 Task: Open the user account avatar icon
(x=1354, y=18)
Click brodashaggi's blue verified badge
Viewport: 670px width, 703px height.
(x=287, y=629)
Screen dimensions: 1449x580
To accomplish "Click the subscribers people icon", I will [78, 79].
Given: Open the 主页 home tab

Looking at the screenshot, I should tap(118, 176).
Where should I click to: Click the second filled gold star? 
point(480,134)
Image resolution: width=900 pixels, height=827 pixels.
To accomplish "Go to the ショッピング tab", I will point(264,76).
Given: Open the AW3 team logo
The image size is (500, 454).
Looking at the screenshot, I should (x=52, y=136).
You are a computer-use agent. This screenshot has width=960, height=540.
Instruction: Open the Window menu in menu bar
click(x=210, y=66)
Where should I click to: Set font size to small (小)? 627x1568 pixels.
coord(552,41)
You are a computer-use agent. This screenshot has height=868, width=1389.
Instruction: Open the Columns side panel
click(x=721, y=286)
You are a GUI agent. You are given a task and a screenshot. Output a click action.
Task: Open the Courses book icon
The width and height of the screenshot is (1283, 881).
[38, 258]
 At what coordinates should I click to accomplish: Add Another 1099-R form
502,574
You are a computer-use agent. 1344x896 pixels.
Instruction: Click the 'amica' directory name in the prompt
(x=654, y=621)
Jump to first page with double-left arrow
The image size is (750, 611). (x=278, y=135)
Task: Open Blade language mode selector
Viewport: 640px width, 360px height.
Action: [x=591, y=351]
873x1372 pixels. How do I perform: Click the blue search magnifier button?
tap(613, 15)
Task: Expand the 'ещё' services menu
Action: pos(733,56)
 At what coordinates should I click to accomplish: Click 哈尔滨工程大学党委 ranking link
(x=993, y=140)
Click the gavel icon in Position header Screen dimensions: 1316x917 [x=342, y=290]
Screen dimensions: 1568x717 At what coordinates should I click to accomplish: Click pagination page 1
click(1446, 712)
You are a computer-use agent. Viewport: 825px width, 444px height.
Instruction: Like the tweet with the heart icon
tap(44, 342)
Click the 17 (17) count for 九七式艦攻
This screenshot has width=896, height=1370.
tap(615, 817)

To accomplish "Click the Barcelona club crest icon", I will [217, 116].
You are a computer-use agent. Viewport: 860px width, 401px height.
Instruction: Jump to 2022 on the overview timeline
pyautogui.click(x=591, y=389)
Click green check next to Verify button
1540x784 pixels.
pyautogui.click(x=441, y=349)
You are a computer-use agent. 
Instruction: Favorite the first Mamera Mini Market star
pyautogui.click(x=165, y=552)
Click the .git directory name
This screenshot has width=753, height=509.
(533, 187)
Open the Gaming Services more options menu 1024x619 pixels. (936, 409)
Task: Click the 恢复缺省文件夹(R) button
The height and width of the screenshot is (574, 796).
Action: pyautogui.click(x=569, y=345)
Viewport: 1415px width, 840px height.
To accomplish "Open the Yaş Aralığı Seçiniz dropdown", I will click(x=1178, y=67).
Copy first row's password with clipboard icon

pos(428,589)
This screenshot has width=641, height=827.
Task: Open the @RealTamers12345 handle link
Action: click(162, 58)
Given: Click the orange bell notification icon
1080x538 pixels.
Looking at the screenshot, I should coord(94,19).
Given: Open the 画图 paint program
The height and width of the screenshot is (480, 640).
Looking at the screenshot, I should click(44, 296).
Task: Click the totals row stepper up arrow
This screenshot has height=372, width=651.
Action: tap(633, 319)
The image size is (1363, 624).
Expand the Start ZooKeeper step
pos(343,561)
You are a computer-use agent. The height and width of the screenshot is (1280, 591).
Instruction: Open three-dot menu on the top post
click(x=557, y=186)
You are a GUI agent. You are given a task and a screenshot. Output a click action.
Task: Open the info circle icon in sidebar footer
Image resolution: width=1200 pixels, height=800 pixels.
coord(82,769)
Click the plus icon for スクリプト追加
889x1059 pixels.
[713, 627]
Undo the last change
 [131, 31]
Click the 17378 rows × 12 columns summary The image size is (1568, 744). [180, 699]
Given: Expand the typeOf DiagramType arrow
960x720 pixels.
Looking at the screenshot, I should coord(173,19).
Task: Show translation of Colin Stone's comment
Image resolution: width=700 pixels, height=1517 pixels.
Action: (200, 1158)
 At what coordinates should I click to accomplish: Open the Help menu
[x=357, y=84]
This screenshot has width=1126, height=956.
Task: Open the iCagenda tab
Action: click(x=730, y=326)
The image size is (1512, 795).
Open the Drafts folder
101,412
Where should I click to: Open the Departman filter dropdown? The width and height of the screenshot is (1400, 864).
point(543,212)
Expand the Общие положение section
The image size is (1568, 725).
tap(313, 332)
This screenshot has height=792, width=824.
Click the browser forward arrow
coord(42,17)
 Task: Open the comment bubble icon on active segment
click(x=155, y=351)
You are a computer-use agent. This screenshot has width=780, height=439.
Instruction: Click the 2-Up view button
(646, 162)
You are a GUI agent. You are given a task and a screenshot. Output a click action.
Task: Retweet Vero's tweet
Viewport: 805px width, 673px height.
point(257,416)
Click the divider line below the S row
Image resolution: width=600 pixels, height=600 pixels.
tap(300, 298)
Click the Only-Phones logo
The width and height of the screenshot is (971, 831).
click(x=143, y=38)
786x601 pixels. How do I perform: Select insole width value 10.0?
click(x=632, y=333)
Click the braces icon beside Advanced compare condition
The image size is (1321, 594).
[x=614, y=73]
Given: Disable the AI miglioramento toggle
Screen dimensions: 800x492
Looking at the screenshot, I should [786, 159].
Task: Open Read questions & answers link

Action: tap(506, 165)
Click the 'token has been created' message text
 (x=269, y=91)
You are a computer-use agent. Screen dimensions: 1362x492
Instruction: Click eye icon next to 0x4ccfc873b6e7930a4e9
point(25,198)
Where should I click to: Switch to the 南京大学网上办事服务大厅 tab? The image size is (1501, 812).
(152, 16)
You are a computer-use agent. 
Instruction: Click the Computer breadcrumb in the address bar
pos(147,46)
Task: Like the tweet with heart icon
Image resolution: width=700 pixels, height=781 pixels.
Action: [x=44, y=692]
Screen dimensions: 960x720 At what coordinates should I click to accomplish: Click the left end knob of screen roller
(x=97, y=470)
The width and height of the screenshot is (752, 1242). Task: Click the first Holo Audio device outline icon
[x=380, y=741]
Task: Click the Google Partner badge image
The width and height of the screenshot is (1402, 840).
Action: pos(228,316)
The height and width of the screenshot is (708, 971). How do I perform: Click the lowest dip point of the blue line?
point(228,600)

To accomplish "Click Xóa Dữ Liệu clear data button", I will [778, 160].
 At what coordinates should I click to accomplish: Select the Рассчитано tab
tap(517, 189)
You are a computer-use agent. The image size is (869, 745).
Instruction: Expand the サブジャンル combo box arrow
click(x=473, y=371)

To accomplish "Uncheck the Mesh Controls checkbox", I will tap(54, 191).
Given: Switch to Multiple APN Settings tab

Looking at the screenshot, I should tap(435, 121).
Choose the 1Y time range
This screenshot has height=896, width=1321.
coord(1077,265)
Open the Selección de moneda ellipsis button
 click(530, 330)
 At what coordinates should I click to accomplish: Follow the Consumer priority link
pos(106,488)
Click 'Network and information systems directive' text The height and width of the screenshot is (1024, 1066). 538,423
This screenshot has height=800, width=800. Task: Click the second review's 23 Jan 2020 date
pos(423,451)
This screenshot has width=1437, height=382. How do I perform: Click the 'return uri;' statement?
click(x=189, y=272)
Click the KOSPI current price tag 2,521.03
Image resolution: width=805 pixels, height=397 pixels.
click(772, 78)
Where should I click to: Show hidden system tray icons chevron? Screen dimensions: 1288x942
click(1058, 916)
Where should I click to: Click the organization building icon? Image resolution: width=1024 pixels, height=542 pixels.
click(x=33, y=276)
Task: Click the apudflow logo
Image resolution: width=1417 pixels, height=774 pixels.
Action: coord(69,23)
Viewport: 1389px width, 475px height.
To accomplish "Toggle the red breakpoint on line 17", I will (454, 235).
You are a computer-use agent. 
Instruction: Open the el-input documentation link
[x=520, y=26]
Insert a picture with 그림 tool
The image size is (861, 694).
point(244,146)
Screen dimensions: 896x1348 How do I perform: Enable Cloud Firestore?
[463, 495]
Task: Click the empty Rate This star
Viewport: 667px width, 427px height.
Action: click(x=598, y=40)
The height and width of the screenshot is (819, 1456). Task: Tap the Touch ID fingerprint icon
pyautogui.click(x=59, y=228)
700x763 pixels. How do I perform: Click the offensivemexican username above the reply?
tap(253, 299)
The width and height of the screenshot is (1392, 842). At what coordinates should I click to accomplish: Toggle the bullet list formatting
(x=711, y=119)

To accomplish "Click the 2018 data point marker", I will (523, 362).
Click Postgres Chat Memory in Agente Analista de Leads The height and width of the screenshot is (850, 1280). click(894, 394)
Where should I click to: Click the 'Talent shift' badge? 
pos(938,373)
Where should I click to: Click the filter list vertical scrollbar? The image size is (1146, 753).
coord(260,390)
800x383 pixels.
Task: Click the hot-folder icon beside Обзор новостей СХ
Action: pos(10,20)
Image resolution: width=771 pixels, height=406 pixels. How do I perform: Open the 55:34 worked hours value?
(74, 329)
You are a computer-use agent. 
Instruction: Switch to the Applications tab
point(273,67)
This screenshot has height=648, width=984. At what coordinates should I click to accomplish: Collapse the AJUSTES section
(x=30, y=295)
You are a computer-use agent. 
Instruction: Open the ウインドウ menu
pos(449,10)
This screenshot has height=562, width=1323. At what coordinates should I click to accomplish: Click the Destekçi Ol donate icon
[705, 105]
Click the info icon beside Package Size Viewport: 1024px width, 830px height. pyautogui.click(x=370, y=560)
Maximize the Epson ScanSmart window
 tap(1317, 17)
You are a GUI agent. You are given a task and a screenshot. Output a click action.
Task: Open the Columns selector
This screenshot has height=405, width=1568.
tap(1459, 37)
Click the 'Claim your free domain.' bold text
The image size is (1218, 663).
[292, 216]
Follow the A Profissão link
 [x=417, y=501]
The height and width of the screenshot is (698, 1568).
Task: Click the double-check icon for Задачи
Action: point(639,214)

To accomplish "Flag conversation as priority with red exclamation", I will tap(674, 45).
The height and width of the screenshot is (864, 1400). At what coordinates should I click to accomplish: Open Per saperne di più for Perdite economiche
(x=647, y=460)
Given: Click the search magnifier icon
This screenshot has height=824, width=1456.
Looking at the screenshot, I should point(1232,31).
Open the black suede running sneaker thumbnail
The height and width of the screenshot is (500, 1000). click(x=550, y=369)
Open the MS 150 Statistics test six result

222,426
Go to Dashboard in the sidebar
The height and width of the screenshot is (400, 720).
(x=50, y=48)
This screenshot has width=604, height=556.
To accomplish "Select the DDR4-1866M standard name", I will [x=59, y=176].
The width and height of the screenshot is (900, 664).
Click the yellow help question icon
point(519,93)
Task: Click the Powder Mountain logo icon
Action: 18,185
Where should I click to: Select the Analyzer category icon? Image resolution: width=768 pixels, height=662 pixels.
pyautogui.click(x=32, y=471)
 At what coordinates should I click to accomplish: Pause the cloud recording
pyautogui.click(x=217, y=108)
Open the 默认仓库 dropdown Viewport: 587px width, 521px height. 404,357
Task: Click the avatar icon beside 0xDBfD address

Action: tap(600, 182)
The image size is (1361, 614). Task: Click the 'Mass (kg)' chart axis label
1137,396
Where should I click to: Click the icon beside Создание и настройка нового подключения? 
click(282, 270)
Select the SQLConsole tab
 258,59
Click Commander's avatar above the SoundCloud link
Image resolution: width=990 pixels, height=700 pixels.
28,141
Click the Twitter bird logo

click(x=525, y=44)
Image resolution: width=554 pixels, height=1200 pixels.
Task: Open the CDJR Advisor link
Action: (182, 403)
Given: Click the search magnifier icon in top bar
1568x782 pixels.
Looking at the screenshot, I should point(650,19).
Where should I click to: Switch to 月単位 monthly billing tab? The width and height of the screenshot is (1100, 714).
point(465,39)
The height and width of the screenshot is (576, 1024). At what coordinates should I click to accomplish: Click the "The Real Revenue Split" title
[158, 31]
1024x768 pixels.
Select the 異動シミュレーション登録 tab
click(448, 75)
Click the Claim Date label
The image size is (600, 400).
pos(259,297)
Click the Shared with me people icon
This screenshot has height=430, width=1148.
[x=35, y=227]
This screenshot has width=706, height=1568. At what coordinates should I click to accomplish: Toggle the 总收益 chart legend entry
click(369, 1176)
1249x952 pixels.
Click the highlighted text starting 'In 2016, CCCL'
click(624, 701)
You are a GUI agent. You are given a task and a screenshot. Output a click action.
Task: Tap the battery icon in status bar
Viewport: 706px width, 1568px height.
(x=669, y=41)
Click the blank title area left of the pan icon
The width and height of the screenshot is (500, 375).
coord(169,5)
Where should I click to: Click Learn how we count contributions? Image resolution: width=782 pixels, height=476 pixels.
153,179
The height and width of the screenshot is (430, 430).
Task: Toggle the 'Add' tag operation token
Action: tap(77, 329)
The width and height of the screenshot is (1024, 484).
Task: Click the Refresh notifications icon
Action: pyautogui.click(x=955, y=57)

....

_DIRECTIONS FOR THIS TASK_
Above are the records; from them, give again exactly the lines from the one containing "Task: Retweet Vero's tweet" to the one containing "Click the Only-Phones logo", both lines included, and nothing more.

_WRITTEN REPLY_
Task: Retweet Vero's tweet
Viewport: 805px width, 673px height.
point(257,416)
Click the divider line below the S row
Image resolution: width=600 pixels, height=600 pixels.
tap(300, 298)
Click the Only-Phones logo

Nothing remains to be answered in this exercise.